→ **EXERCISE SET**
1. In the article below on robot object recognition, begin at the words "As machines are" and stop after "those environments improving.". Copy that passage word for word.
2. According to the article below on robot object recognition, what did the Boston University project use to process data and recognize simple objects?

As machines are branching out into ever more unknown and unpredictable environments, so to is their ability to understand those environments improving.
I recently wrote, for instance, about a project called the Visual Genome, which aims to provide a hub for understanding how machines are able (or not) to understand the world they operate in.
The platform was developed by professors at the Stanford Artificial Intelligence Lab and aims to tackle some of the toughest questions in computer vision, with the eventual goal of developing machines that can understand what it sees.
Knowing what you see
Researchers at Boston University are conducting work on the same topic, and have developed a robot that is capable of recognizing specific objects, and then maneuver around them without human support.
The ability for robots to guide and navigate for themselves is hugely important and feeds into a vast range of possible applications. The Boston project utilized a deep neural network that was capable of processing huge amounts of data in order to recognize the simple objects.
“There’s an algorithm that will take a ton of pictures of one object and will put it in and compile it all,” they say. “Then we basically assign a number to it.” The robot “will come upon an object and it will say, ‘Oh, there’s an object in front of me, let me think about it.’ It will…find a picture that corresponds with the object, pick that number, and then it will be able to use that as a reference, so it can exclaim, ‘Oh, it’s a ball,’ ‘It’s a cone,’ or whatever object I had decided to teach it.”

→ **EXCERPTED DATA**
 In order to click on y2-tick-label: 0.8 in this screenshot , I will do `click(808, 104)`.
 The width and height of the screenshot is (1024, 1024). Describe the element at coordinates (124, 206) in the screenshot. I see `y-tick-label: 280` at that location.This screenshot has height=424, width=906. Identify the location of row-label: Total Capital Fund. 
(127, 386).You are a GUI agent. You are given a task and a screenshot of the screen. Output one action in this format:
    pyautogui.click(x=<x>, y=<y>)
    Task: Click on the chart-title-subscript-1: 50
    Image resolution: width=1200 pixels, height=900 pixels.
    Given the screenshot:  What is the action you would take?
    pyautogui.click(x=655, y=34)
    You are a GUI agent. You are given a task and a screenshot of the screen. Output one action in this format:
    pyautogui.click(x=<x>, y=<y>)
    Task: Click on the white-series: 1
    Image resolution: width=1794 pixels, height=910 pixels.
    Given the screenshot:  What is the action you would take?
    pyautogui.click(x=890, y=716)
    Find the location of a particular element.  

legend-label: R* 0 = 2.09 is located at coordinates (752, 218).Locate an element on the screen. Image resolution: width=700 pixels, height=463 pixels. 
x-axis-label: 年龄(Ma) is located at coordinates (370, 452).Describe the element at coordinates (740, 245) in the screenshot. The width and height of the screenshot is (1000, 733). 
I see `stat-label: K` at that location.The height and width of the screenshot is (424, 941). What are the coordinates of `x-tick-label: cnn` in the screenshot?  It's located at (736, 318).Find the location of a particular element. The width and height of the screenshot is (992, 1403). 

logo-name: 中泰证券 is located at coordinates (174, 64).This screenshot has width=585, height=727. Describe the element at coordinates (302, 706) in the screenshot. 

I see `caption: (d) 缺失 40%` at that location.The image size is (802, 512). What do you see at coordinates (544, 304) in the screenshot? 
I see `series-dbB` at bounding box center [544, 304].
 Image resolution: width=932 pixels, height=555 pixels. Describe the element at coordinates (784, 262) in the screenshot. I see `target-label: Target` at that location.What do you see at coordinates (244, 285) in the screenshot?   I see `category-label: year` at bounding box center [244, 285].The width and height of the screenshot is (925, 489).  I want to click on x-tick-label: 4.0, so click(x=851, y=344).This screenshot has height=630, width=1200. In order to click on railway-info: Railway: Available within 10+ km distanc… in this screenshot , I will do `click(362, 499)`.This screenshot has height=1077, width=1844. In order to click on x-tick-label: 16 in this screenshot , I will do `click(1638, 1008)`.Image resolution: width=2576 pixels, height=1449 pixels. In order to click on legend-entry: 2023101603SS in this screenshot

→ **SOLUTION SET**
1.
As machines are branching out into ever more unknown and unpredictable environments, so to is their ability to understand those environments improving.

2. A deep neural network.